New York: The asteroid impact that wiped out dinosaurs from Earth also gave birth to the Amazon rainforest, says a new study.
In an analysis of thousands of fossil pollen and leaves, the researchers found that the cataclysmic asteroid impact that resulted in the destruction of nearly 75 per cent of all terrestrial life on Earth drastically restructured tropical forests.
It set the stage for the evolution of what has become one of the planet’s most diverse ecosystems — the neotropical rainforest, according to the study published in the journal Science.
While the end-Cretaceous impact nearly 66 million years ago was catastrophic for terrestrial ecosystems worldwide, its long-term effects on tropical forests have remained a mystery.

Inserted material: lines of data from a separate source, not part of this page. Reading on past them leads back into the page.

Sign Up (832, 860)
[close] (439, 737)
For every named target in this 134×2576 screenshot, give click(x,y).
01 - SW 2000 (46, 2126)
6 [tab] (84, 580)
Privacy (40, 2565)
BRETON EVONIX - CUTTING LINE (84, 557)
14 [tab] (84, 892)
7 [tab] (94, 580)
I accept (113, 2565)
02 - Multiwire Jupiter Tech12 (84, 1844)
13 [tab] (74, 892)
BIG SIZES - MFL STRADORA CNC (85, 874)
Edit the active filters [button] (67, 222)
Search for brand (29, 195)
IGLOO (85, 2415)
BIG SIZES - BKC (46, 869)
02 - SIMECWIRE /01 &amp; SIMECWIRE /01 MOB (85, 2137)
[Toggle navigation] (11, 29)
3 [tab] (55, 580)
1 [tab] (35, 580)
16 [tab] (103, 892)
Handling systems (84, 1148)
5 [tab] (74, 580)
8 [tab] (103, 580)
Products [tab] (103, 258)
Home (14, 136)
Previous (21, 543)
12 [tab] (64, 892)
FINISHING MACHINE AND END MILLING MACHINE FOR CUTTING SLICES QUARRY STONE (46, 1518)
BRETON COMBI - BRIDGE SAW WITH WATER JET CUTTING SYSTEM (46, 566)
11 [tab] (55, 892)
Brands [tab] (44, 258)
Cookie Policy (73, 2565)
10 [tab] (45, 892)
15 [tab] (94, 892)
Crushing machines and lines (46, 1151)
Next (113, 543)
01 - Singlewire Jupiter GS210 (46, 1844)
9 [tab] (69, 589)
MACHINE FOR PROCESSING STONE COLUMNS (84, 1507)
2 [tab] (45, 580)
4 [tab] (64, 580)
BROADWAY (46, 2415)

This is largely due to the lack of palaeobotanical exploration in the region, which has only just begun to provide the data needed to evaluate these questions.
For the study, Monica Carvalho from the Smithsonian Tropical Research Institution in Panama, and colleagues used fossil pollen and leaves recovered from Colombia to characterise how the impact changed South American tropical forests, finding large-scale changes in species composition and forest structure.
According to the findings, late Cretaceous rainforests were characterised by an open canopy environment.
However, plant diversity declined by roughly 45 per cent at the Cretaceous-Paleogene (K/Pg) boundary and extinctions were widespread, particularly among seed-bearing plants.
While the forests recovered over the subsequent six million years, angiosperms, or flowering plants, came to dominate the forests, said the study.
This transition led to the closed canopy structure and the layered, vertical distribution of plant biodiversity that defines modern tropical rainforests, said the study.